▶ _Exercise_: In the listing below, find the line containing "Task: Click the label apply icon" and the line containing "Open the 银联介绍 navigation tab", then copy exactly everything from the first through the second, except the pictures.

▶ _The data_:
*****

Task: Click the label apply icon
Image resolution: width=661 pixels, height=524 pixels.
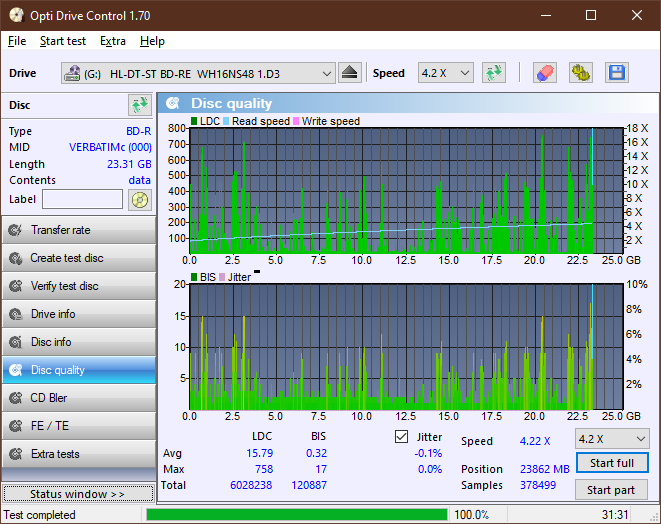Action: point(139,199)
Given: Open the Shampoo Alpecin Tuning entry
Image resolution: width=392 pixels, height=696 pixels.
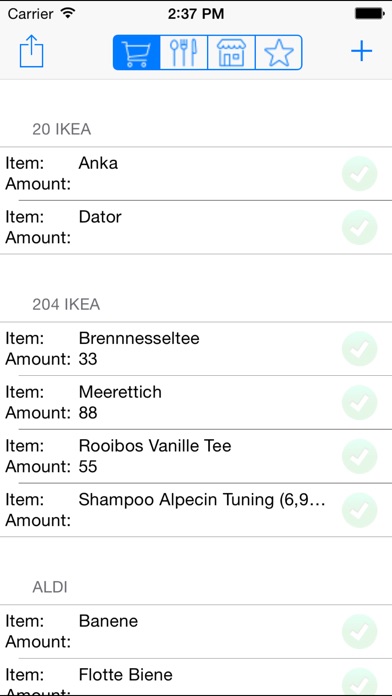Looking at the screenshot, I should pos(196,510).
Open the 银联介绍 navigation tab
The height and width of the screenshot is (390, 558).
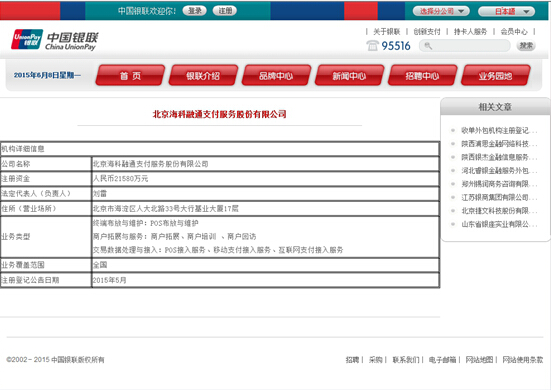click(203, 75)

*****

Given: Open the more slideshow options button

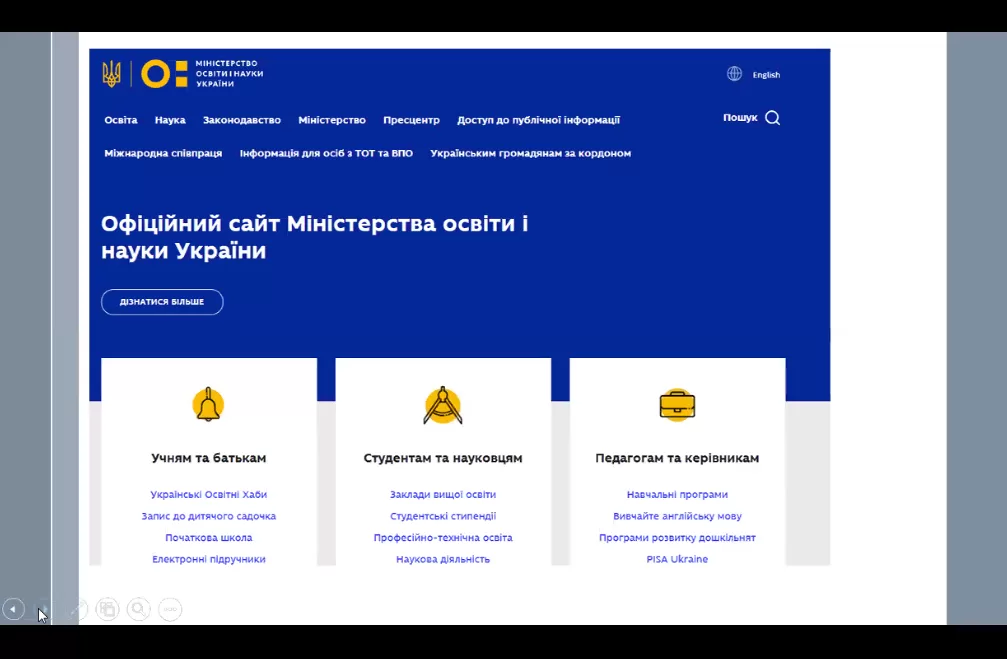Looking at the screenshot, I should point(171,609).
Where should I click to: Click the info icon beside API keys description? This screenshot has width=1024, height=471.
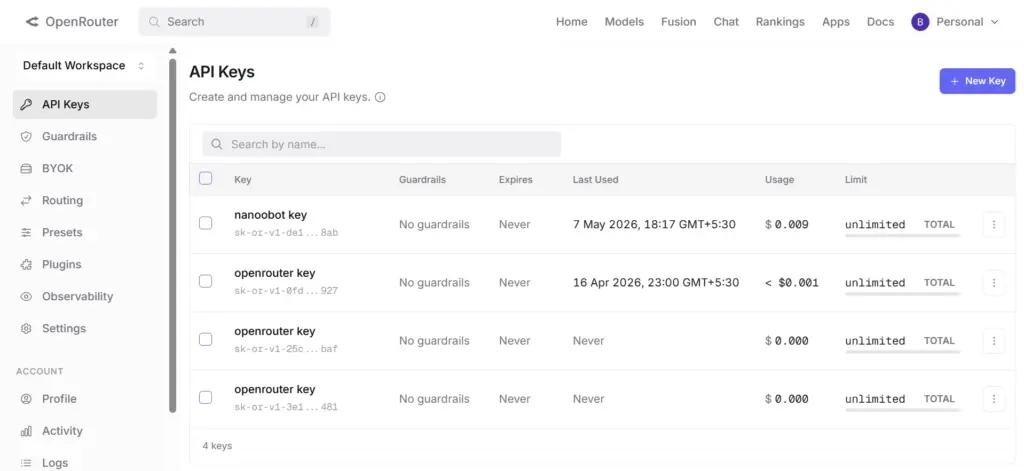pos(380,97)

*****

▶ _Written response_:
Task: Click the label apply icon
Image resolution: width=661 pixels, height=524 pixels.
Action: point(139,199)
Given: Open the Shampoo Alpecin Tuning entry
Image resolution: width=392 pixels, height=696 pixels.
Looking at the screenshot, I should pos(196,510).
Open the 银联介绍 navigation tab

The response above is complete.